Most data projects fail for a simple reason: they start with a model, not a decision. “We need a churn model” is not a business problem. The business problem is: “Which customers should we prioritise this month to reduce churn at the lowest cost, and how will we measure success?”
A good data science solution is a decision system, not a spreadsheet or an algorithm. Here’s a practical way to translate business questions into robust analytical work—without overengineering.
Step 1: Start from the decision, not from the data
Define the decision you want to enable in one sentence:
- Allocate budget across channels for next quarter.
- Prioritise customers for retention outreach.
- Select the best price point for a new product tier.
Then define the “so what”:
- Who makes the decision?
- How often?
- What’s the cost of a wrong decision?
- What does “better” mean: revenue, margin, retention, brand KPIs, risk?
This step determines whether you need forecasting, causal inference, optimisation, segmentation—or something much simpler.
Step 2: Translate the decision into measurable outcomes
Turn the decision into metrics and a target variable:
- Churn → churn within 30/60/90 days
- Growth → incremental revenue or conversion
- Effectiveness → baseline vs incremental impact
- Research → preference share, drivers, willingness-to-pay
Make the metric operational: scope, time window, granularity, inclusion/exclusion rules. If you can’t define it precisely, you can’t validate the result.
Step 3: Map constraints and “must-have” business rules
Real-world solutions live inside constraints:
- data freshness (daily vs monthly)
- actionability (can we contact the customer? change price? shift spend?)
- legal/brand constraints (GDPR, fairness, brand safety)
- operational limits (call-centre capacity, campaign volume)
Constraints are not a nuisance—they define the design. A model that is 2% better but impossible to deploy is worse than a simple rule that people trust and use.
Step 4: Audit the data for decision quality (not just completeness)
Before modelling, check whether the data can support the decision:
- Is the outcome measurable and reliable?
- Are key drivers available (or proxy variables)?
- Is there leakage (features that “know the future”)?
- Are there seasonality effects, cohort effects, or structural breaks?
This is also where you set the evaluation strategy: holdout periods, backtesting, and sensitivity checks.
Step 5: Choose the simplest method that answers the question
Method follows the decision:
- Segmentation when you need distinct groups and differentiated actions
- Propensity / churn models when you need prioritisation
- MMM / causal impact when you need incremental contribution and budget decisions
- Conjoint / preference models when you need trade-offs and pricing guidance
Start simple, prove value, then increase sophistication only if it changes decisions.
Step 6: Deliver the solution as a tool, not as a report
The output should be usable by non-technical stakeholders:
- a ranked list (who to target, why, and expected impact)
- response curves and scenarios (what happens if budget shifts)
- dashboards with a short “insights log”
- clear recommendations with assumptions and limitations
The goal is adoption. If it’s not used, it’s not a solution.

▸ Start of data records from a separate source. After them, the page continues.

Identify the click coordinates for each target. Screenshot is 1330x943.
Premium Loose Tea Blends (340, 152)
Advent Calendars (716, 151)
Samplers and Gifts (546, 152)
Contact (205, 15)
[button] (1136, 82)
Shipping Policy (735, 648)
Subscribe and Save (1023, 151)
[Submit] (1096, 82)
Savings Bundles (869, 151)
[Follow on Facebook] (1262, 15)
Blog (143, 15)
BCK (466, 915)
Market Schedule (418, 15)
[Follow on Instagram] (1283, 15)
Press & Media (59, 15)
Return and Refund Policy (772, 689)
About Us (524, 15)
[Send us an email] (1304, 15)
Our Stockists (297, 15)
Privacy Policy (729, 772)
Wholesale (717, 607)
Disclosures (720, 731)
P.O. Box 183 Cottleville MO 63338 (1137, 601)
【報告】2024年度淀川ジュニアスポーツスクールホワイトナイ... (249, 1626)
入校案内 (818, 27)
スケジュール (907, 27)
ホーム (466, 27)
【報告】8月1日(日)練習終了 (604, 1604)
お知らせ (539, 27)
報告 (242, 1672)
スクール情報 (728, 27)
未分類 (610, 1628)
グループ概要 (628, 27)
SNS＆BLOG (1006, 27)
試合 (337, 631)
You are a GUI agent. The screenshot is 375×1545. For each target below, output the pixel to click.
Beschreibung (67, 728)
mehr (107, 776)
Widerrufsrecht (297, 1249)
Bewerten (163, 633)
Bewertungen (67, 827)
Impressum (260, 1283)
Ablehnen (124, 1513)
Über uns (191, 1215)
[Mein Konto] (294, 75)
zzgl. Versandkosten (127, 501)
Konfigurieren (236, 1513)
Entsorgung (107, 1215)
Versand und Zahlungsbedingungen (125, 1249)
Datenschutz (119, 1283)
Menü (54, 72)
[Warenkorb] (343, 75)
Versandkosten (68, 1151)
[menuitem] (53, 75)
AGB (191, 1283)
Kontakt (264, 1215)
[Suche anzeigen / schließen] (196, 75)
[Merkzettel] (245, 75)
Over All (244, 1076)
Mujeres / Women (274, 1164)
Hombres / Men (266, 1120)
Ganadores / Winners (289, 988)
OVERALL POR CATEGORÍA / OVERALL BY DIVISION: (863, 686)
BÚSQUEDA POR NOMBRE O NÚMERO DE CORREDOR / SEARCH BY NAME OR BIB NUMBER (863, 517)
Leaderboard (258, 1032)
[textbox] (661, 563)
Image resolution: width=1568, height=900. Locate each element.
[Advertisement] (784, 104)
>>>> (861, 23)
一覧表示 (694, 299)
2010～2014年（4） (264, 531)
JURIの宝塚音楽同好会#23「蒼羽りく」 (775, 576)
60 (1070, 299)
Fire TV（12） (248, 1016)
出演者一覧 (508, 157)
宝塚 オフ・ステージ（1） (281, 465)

Step 7: Close the loop with measurement and iteration
Define what “success” means and how you will measure it:
- incremental lift, ROI, retention delta
- stability over time, drift monitoring
- periodic recalibration
Data science is not a one-off deliverable—it’s a learning system.
In short: translate business problems into data science solutions by anchoring the work in a decision, defining measurable outcomes, respecting constraints, choosing appropriate (often simple) methods, and delivering something people can actually use.